09.09.2020, 15:28 Uhr

Tragödie Europaausschussvorsitzender Gotthardt zum Brand des Flüchtlingslagers Moria

 Foto: Ralf Gerard Foto: Ralf Gerard

Zum Brand des Flüchtlingslagers Moria äußert sich Tobias Gotthardt, Vorsitzender des Europaausschusses im Bayerischen Landtag, wie folgt: „Der Brand im überfüllten Flüchtlingslager Moria auf der griechischen Insel Lesbos ist eine Tragödie, die nach entschlossenem Handeln ruft. In erster Linie geht es jetzt um schnelle Hilfe vor Ort.“

Kallmünz. Der europäische Zivilschutzmechanismus RescEU sei zu aktivieren, das Aufnahmelager im ausreichenden Umfang und in Rekordzeit wieder herzustellen. Gleichzeitig müssen Frontex-Kräfte abgestellt werden, um die vom Feuer versprengten Flüchtlinge auf der Insel zu erreichen, ihnen zu helfen. „Binnen Tagen muss Moria in deutlich erweiterten Rahmen wieder entstehen, um eine menschenwürdige Unterkunft der Flüchtlinge zu ermöglichen und ihr rechtmäßiges Dublin-Verfahren durchzuführen“, so Gotthardt.

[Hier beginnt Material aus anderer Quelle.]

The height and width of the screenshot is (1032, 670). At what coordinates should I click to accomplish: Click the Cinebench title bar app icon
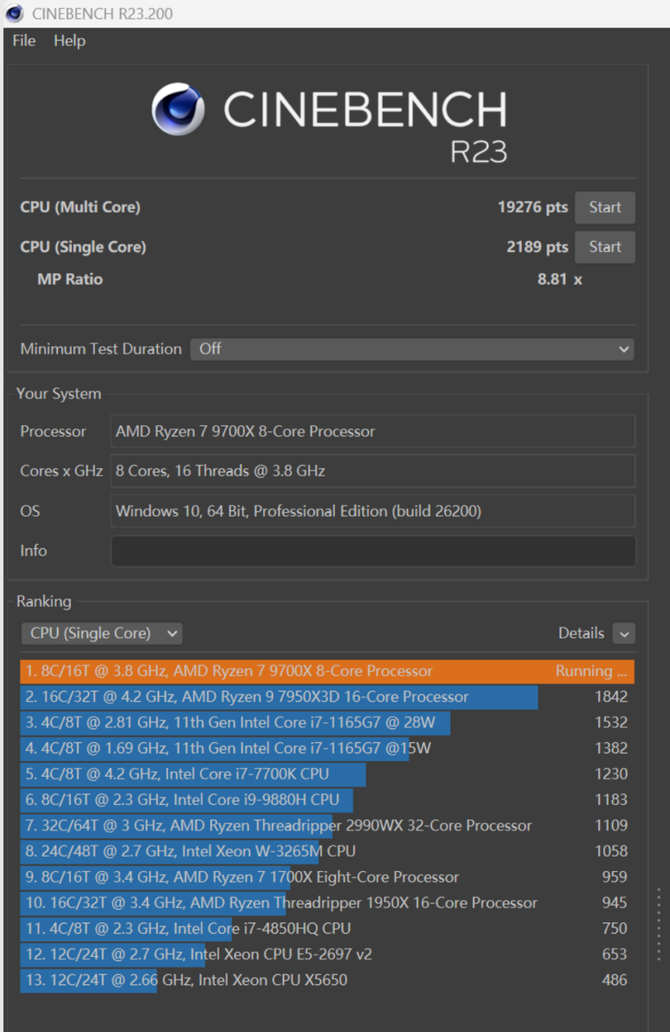(14, 13)
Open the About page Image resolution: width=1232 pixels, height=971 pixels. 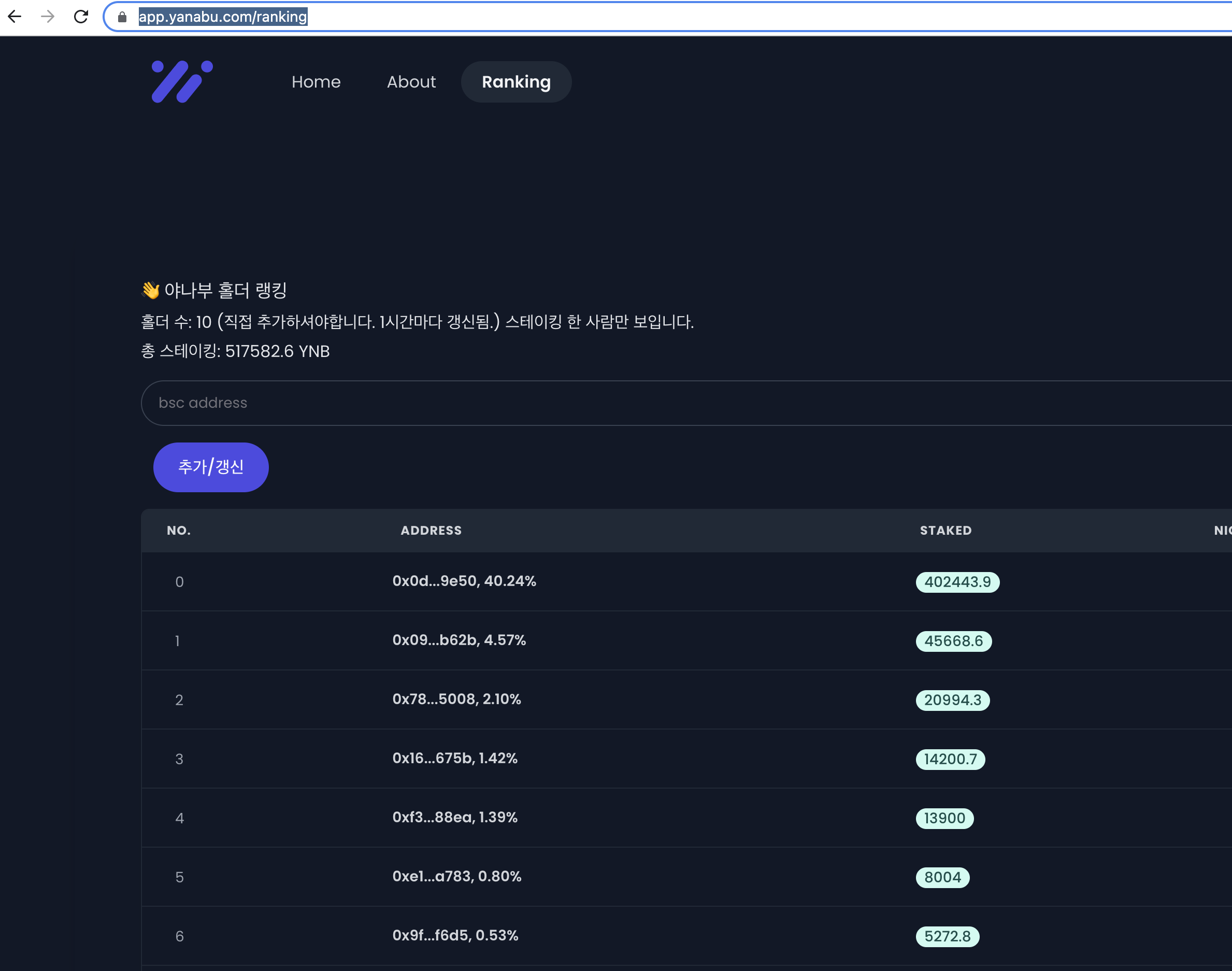click(411, 82)
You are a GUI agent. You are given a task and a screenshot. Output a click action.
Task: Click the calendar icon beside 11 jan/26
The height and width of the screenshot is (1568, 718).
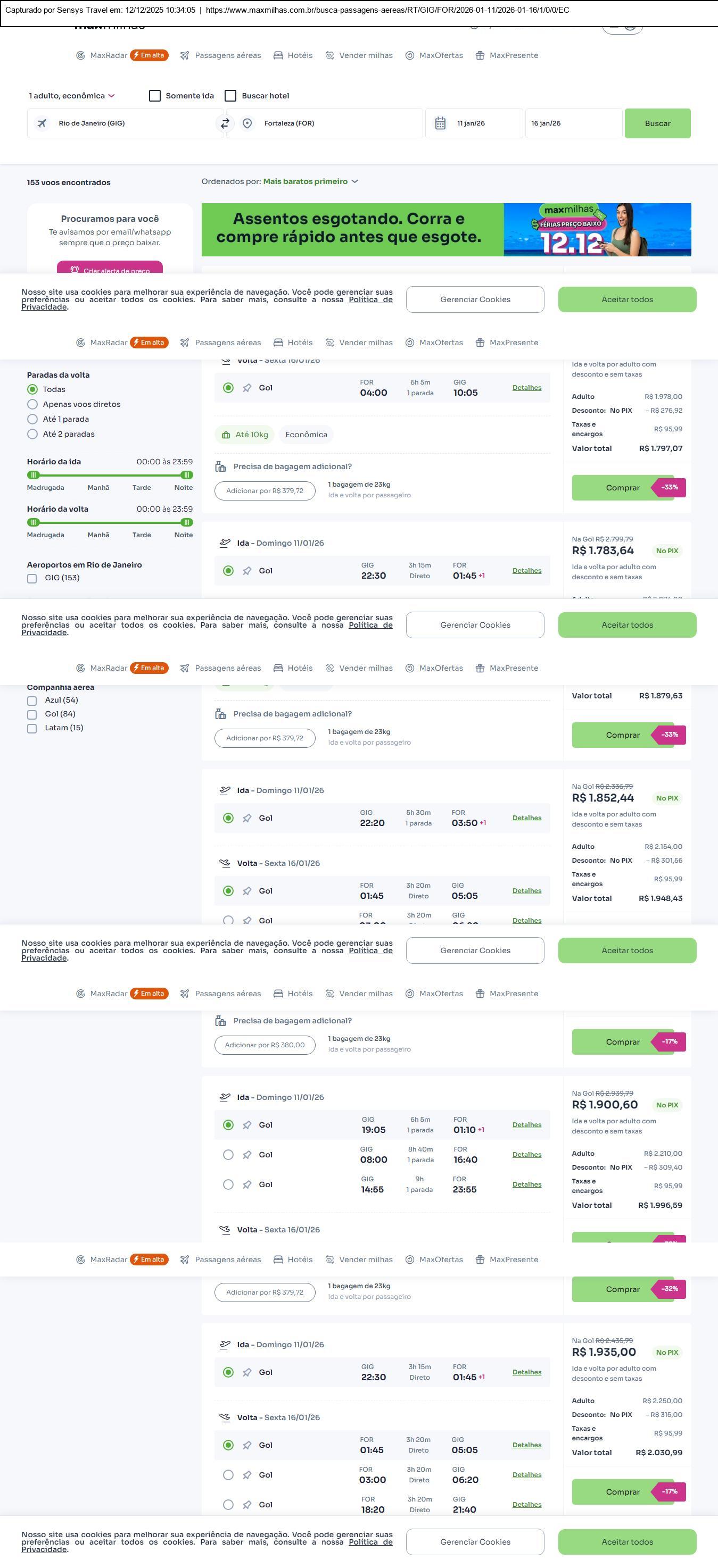tap(440, 123)
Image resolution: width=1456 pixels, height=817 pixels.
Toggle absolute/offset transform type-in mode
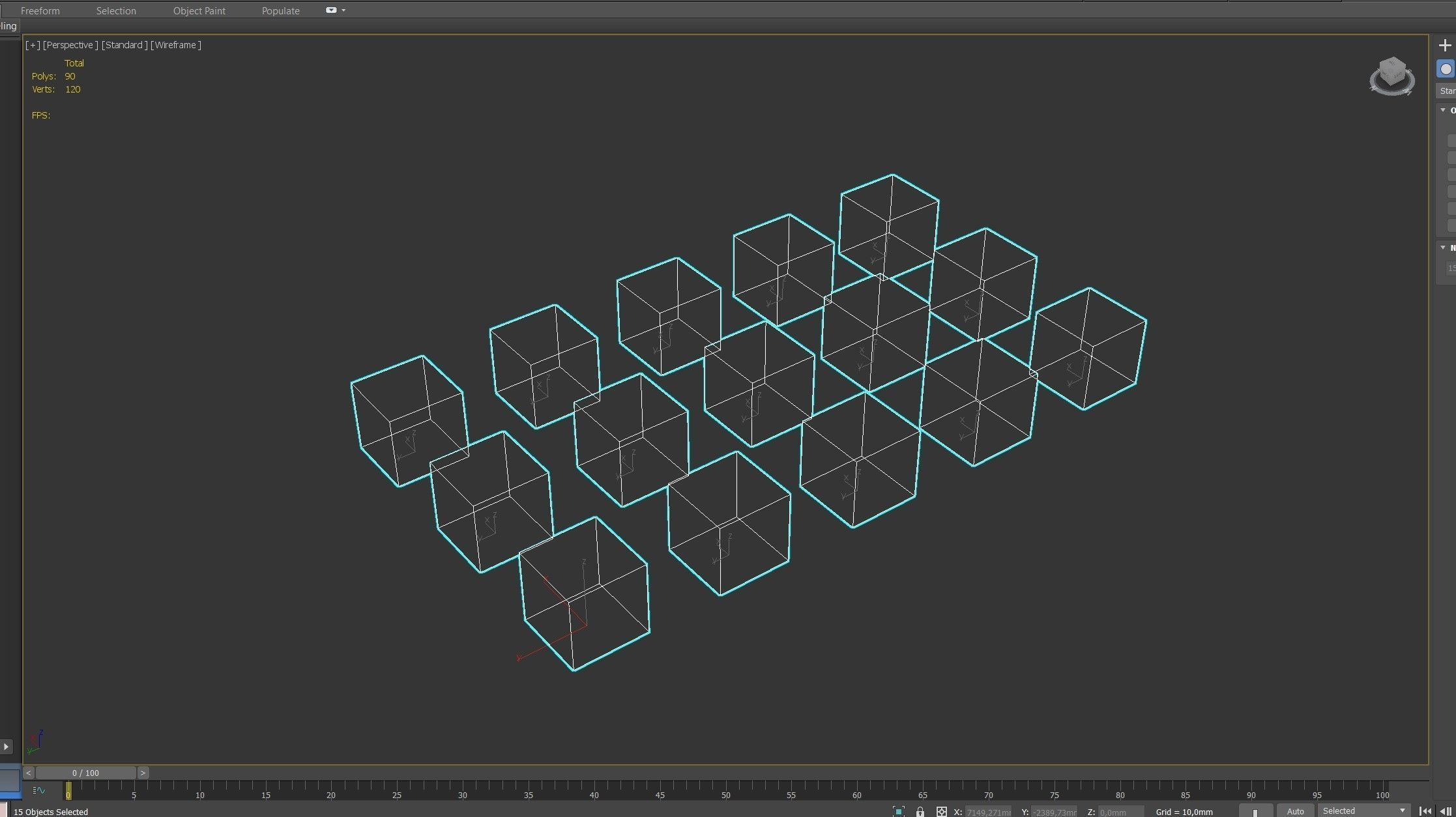(x=941, y=811)
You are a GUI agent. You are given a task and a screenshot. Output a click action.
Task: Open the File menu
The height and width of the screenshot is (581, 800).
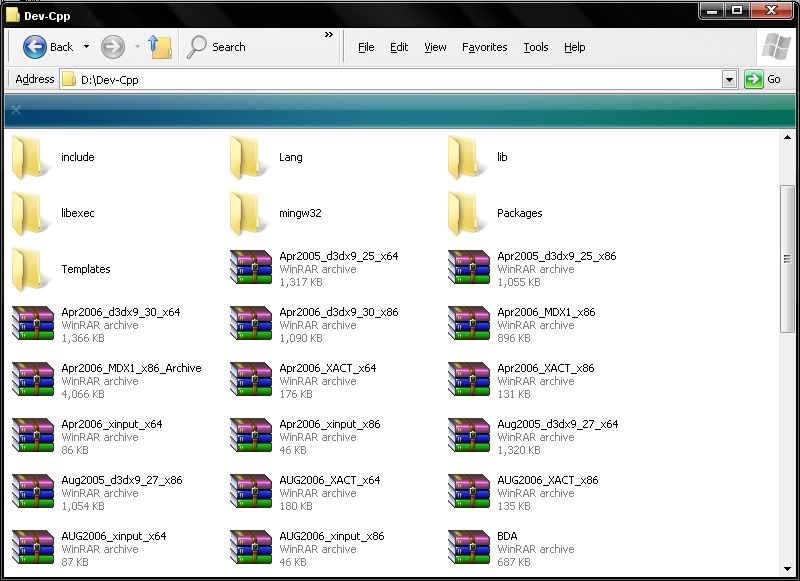point(366,47)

Dafür brauche Griechenland umgehend europäische Solidarität – „das Land alleine wird es nicht schultern“. Die deutsche Ratspräsidentschaft sei aufgefordert, unverzüglich zu handeln. Unabhängig davon bleibe die Unzulänglichkeit der Dublin-III-Regeln. Diese erneut tausendfach in nationalen Alleingängen auszuhebeln, sei keine Lösung. „Ein Sondergipfel der EU-Innenminister kann vielleicht erneut ad-hoc-Lösungen nach dem Malta-Modell suchen. Letztlich erfolgreich und nachhaltig ist nur der Neustart durch ein mutiges Dublin IV im Konsens aller Mitgliedsstaaten“, so Gotthardt.